The UK has now agreed to purchase 480,000 courses - with the first deliveries expected in November.
Initially it will be given to both vaccinated and unvaccinated patients through a national study, with extra data on its effectiveness collected before any decision to order more.
Paxlovid is in the final stages of approval. It is produced by Pfizer and is known as a protease inhibitor, thus having a different mechanism to molnupiravir.
Clinical trials have suggested that it cuts the risk of hospitalisation or death by 89% in vulnerable adults. The UK has ordered large stocks of this drug, pending regulatory approval.
However, it cannot be stressed highly enough that vaccination remains the most-effective intervention we have to tackle COVID-19. These drugs are no substitute for vaccination.
We know some people, especially the more vulnerable with underlying health conditions, remain susceptible to COVID-19 - and these drugs will significantly reduce the chances of hospitalisation - while helping to ease the pressures on the NHS this winter.
In the 2020 to 2021 season, extremely low levels of influenza activity were seen across the UK - largely due to lockdown measures preventing infection.
There is concern that loss or reduction of natural immunity will lead to a flu epidemic this winter - placing additional pressures on care facilities.
We also know that having flu and COVID-19 doubles the risk of death. Despite some supply challenges, this year has seen the largest-ever flu vaccination campaign - with the widened eligibility retained from last year.
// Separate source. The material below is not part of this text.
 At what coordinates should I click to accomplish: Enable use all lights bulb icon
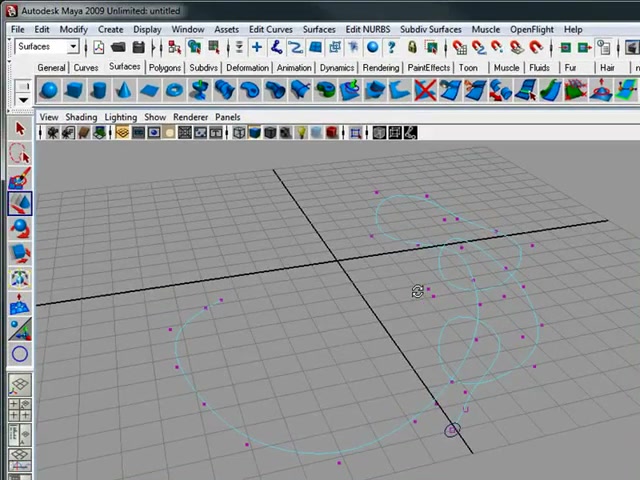point(301,133)
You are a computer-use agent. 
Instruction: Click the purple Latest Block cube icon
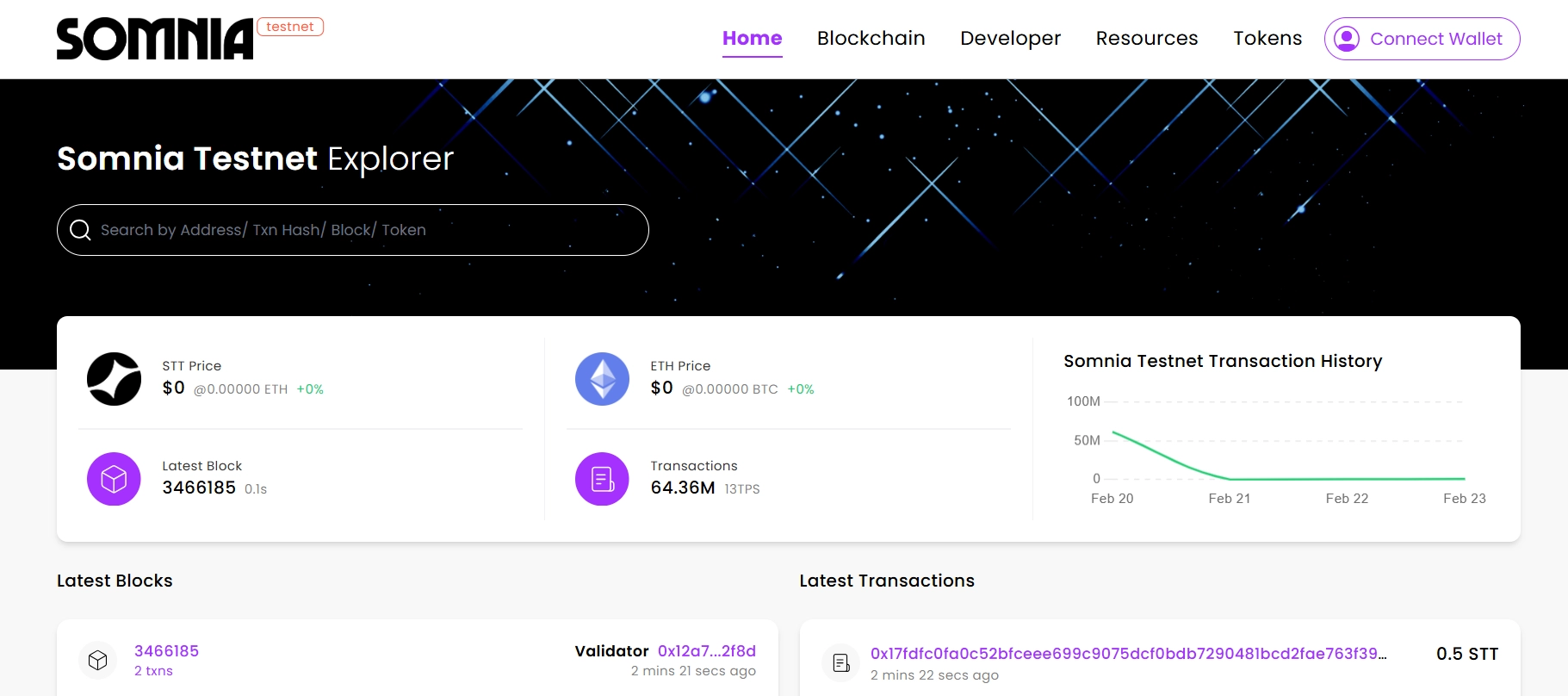point(113,479)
If there is a significant flu outbreak, hospitals in all countries will face infection control challenges in diagnosing and then separating those with flu and Covid, to try to prevent cross infection.
The use of masks in crowded settings, hand hygiene and social distancing where possible will help to reduce the risks of catching both flu and COVID-19.
The UK Government and those of France and Germany have talked about ending the blanket provision of free lateral flow tests. However, my best guess is that this will continue until Spring 2022 at least.
As above, it will become even more important to differentiate between flu and COVID-19 – which can present with similar symptoms – over the coming months.